### 👋 Welcome to the technical screening for the **Research Engineer** position at Uryclea.

The research engineer role requires a broad range of engineering skills and **this screening tests for two of them: ML research engineering acumen and a product development mindset** when it comes to research tooling for AI product development.

Another very important aspect of this role is reviewing and improving existing code and providing feedback and input to engineering teams. This aspect is not the primary focus of the current test but will be tested in the future during the work trial.


### Instructions

1. Make a copy of this notebook.
2. Read through the tasks and rules below and plan ahead. You can tackle the tasks in whichever order you prefer.
3. Fill in your solutions directly in this notebook. The places to fill are marked with "✍️".
4. When you're finished, please share the notebook with the reviewing team (see instructions at the bottom).

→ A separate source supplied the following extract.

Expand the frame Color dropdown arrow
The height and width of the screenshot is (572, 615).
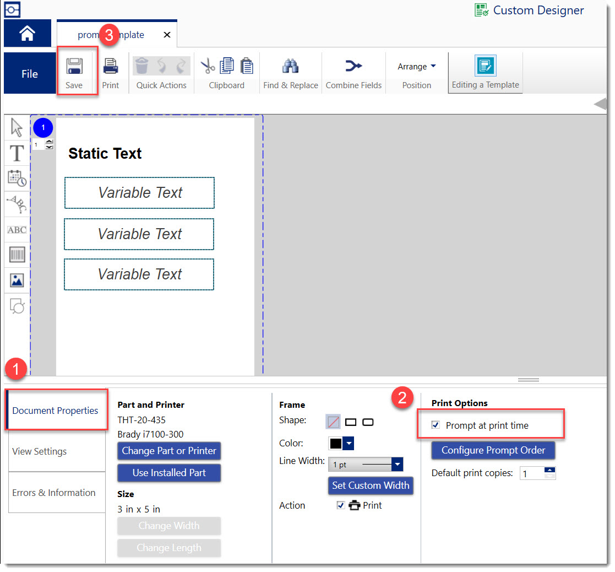[x=349, y=444]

If you encounter any issues during the test, please contact us at the private Slack channel.

Good luck!


---
*Note: In the invitation e-mail we asked you to:*
- *use Colab if you do not have Jupyter Notebook support.*
- *sign up for Colab Pro if you aim to train or finetune models.*

*This is purely precautionary. It is entirely possible to do this task without either of these. So, please do not worry if you end up not relying on them in your solution.*

---

### Task Overview

1. **ML Engineering**:
   - Topic: Parsed data from finance is brittle and messy and retrieval systems are easily undone because of this. That is, it is incredibly easy to build a prototype and near enough impossible to build production-level systems.
   - Goal: Implement a simple MVP of how parsing and processing such data works in practice and add your thoughts on how to extend it.
   - See below for detailed instructions.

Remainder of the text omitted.